Name That Trauma:: Glenn B. on a Bad Trip TV Special

I was born in 1961, so was a fresh, damp and impressionable target for some of the upsetting TV material of the 1960s and early 1970s. One of my more vivid memories is of a television special clearly intended to scare the audience away from ever experimenting with illegal drugs — and from LSD in particular.

In my jumbled recall, this program is linked with radio/television personality Art Linkletter, whose daughter Diane committed suicide by jumping out a window in 1969. The story bruited about (and encouraged by the Linkletter family) was that Diane had been tripping at the time, and jumped believing she could fly. According to Snopes.com, this was not the case, but Art Linkletter became a prominent anti-drug figure.

Anyway, I have a couple of distinct (well, distinct-ish) memories of this show — which had the intended effect on me at the time because it frightened the shit out of me. I have thought about these again and again in the intervening years, though the memories got blurrier and no doubt less reliable.
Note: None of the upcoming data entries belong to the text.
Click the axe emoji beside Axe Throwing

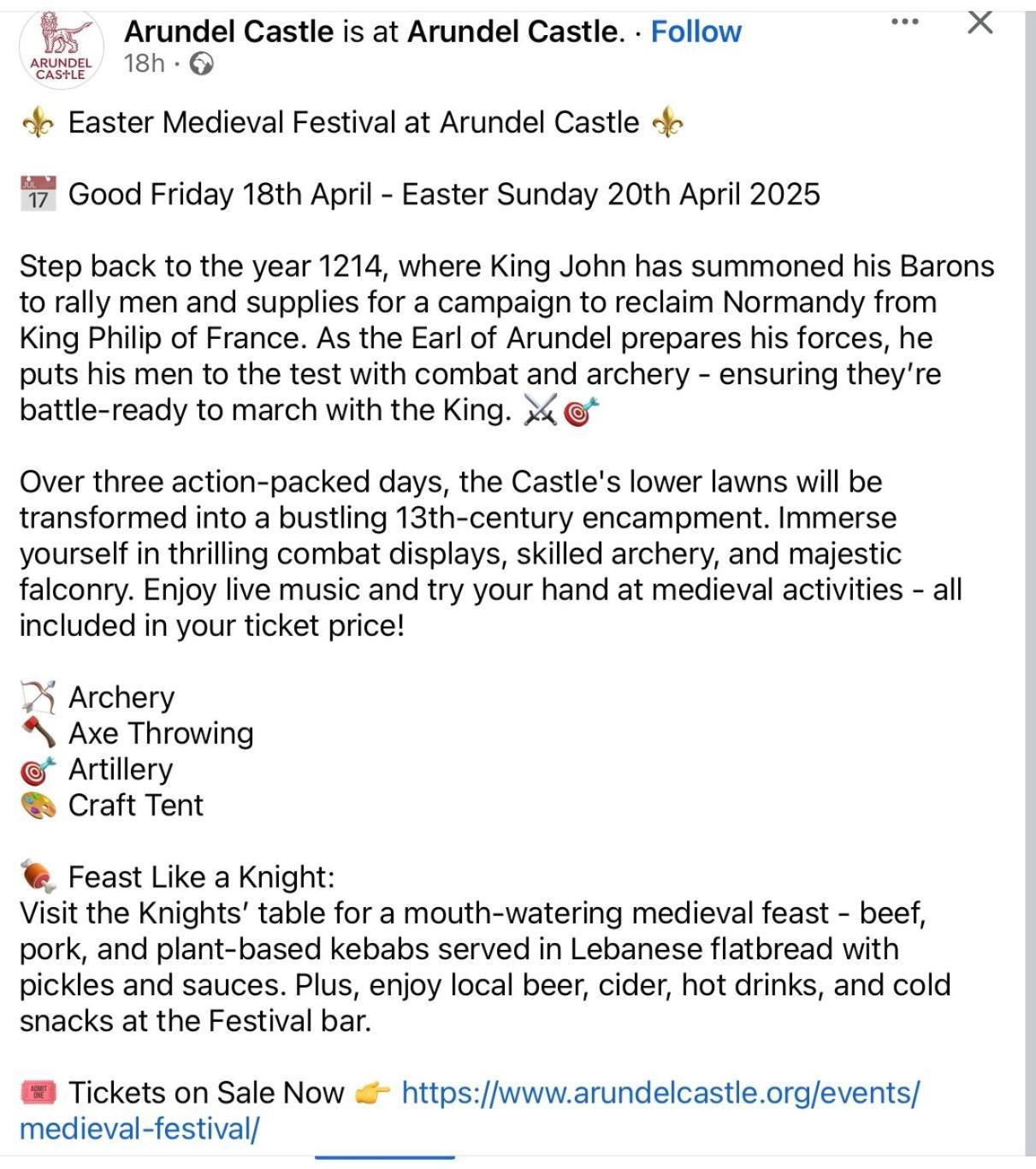(x=38, y=733)
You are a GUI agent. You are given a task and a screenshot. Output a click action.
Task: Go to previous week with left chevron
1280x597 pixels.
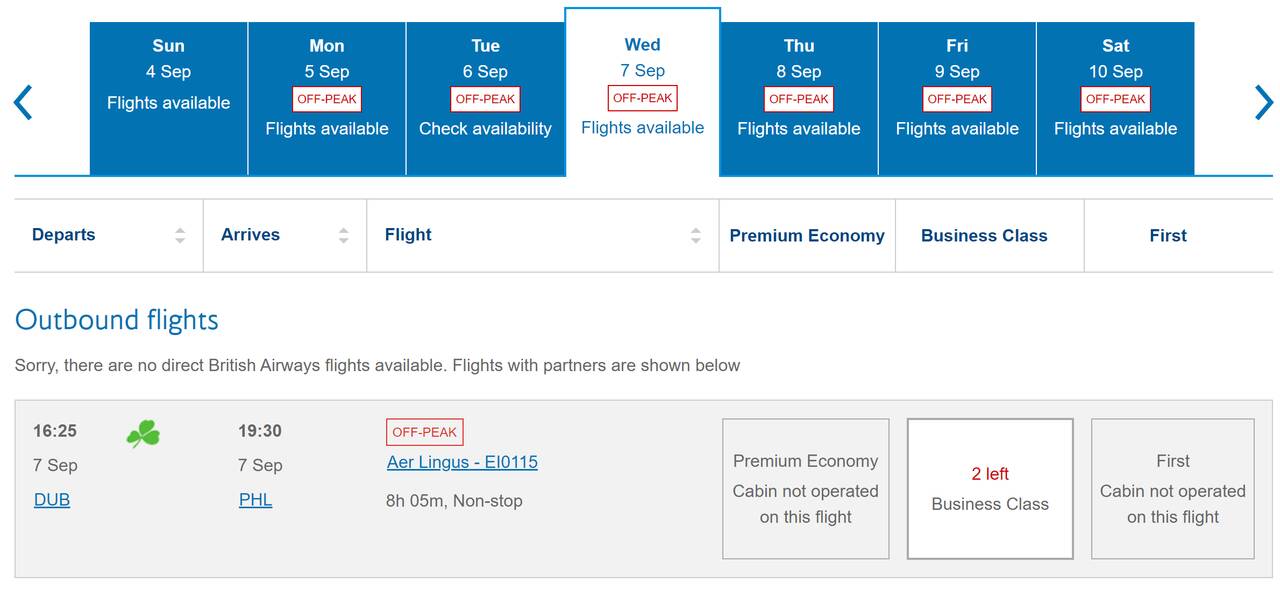click(x=23, y=102)
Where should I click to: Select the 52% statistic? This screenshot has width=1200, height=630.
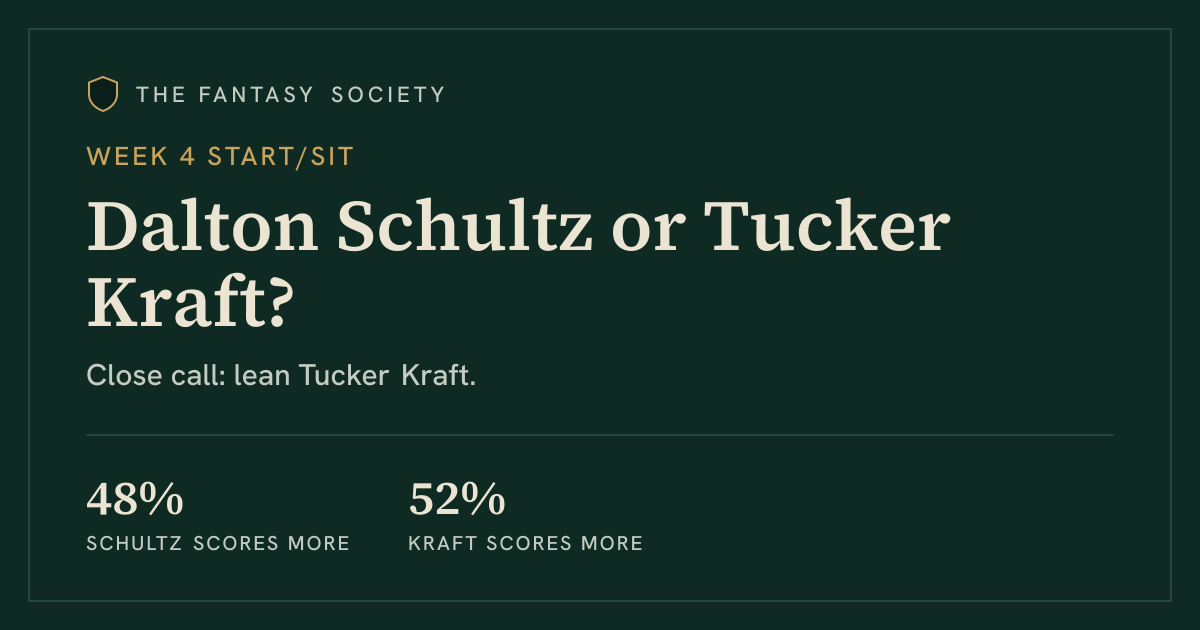click(457, 500)
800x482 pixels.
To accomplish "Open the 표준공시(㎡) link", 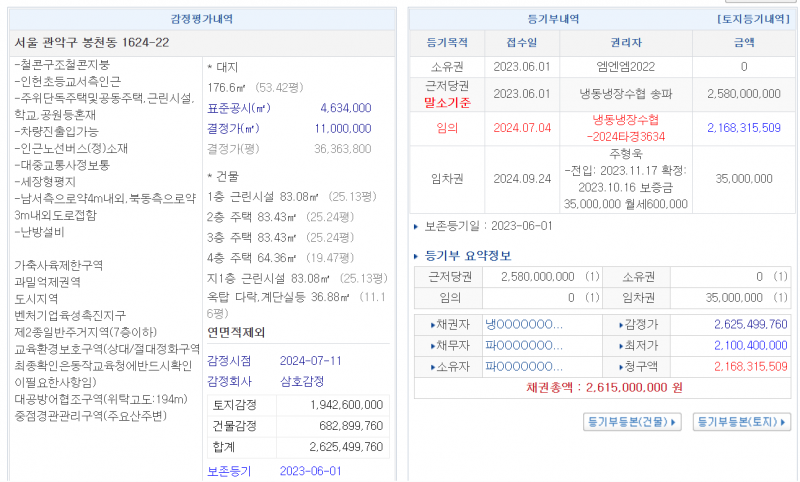I will pos(238,108).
Memory 1: there was at least one simulated ‘bad trip’ sequence. The specific bit I recall was a vision of what looked like skinny Giacometti-like sculptures, but made out of glass — and they were vomiting copious streams of glassy puke (not animated, though the sculptures might have been on rotating bases or something like that).

Memory 2: the worst memory I have of this delightful program was of it showing photos of the horribly deformed faces of the children you would have if you ever dropped acid. The layout of the shot I recall was multiple-row, like a page of a school yearbook from hell: I recall one-eyed faces, faces with trunk-like appendages proceeding from foreheads, real monsters. The photos had a somewhat blurred, distressed and artifacted look, which made them even worse.

I’ve searched for the film on Youtube, and while there are a number of examples of this *kind* of thing there, most of them are films that would have been shown in the classroom and I definitely remember this one being on TV.

Note: a number of people have asked me if I was remembering the movie Go Ask Alice, from 1973. I have watched it, and although there are frightening things in it (e.g. Shatner with a moustache, waka-jawaka music, the oily colors of the 70s) they are of a different nature.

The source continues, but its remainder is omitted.